KOMİSYON KONUŞMASI

BEDRİ YAŞAR (Samsun) - Teşekkür ederim Başkanım.

Ben de öncelikle, sunumlarından dolayı teşekkür ediyorum.

Tabii, afetin en önemli kurumlarından biri iletişim ve de lojistik. Şimdi, ben sadece bir şeyi merak ettiğim için söylüyorum. Aslında, Elâzığ depremi normallerine göre küçük bir deprem ama orada askerî araçların ev eşyalarını taşıdığına şahit olduk. Yani, daha bu çok küçük bir organizasyon. Allah korusun, İstanbul'da böyle bir deprem olsa bu işin altından nasıl kalkarsınız. Bilmiyorum. Yani, Elâzığ'da küçük bir depremde askerler yüklüyor, REO'lar taşıyor. Bunun yanı sıra, fahiş nakliye ücretleri çıktı, işte, evden eve nakliyeler 10 lirayken bilmem kaç liralara çıktı gibi. Yani, aslında, bu tür şeyler, Türkiye deprem gerçeğiyle yüz yüze.

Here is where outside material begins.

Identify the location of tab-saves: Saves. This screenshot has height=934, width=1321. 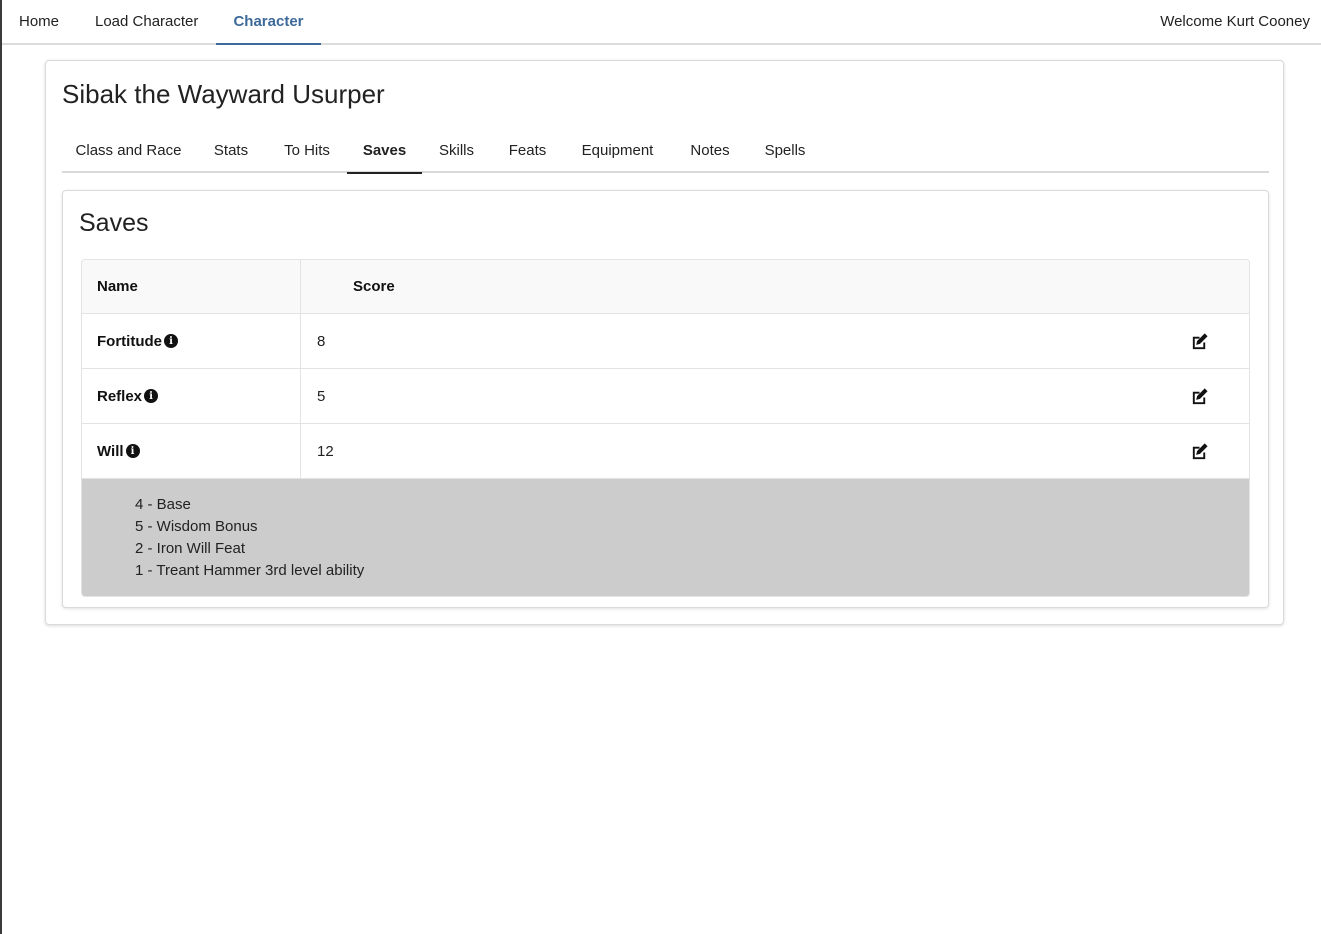
(384, 154).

Bunların her birinden sizin ders çıkarıp bu çıkardığınız dersler üzerinden yeni uygulamalar yapmanız gerekir diye düşünüyorum. Yani, bunlar önemli ipuçları, hani nelerle karşılaştığınız açısından, sunumunuzun sonunda öneri olarak bildiriyorsunuz ya.

Tabii, biz "afet" deyince sadece deprem algılamıyoruz. Yani, siz "lojistik" deyince yarın sel felaketi olur, çığ felaketi olur, bunlar da sizin ilgi alanınıza giriyor mu bilmiyorum.

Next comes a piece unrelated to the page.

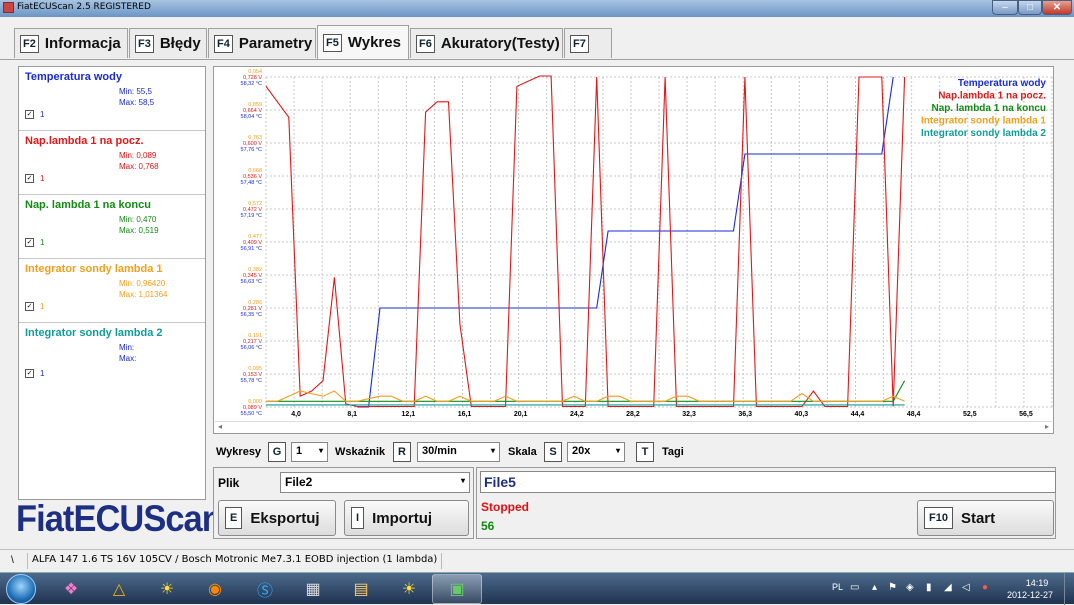  I want to click on x-tick-label: 8,1, so click(352, 414).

ULAŞTIRMA VE ALTYAPI BAKANLIĞI DESTEK HİZMETLERİ DAİRE BAŞKANLIĞI ULAŞTIRMA VE HABERLEŞME UZMANI AHMET DUYGUN - Tabii, tabii. Afette hepsi. Önergede hatta afet türleri de belirtilmiş.

BEDRİ YAŞAR (Samsun) - Mesela salgın hastalıklar da böyle midir?

ULAŞTIRMA VE ALTYAPI BAKANLIĞI DESTEK HİZMETLERİ DAİRE BAŞKANLIĞI ULAŞTIRMA VE HABERLEŞME UZMANI AHMET DUYGUN - AFAD'ın afettir ya da...

BEDRİ YAŞAR (Samsun) - Tamam, peki. Yani, mesela bu salgın hastalık döneminde biz bir şey yaşadık, şu kullandığımız maskelerin dağıtımı. Mesela, bu konuda inşallah siz görevli değilsinizdir.

ULAŞTIRMA VE ALTYAPI BAKANLIĞI DESTEK HİZMETLERİ DAİRE BAŞKANLIĞI ULAŞTIRMA VE HABERLEŞME UZMANI AHMET DUYGUN - Yok, değiliz.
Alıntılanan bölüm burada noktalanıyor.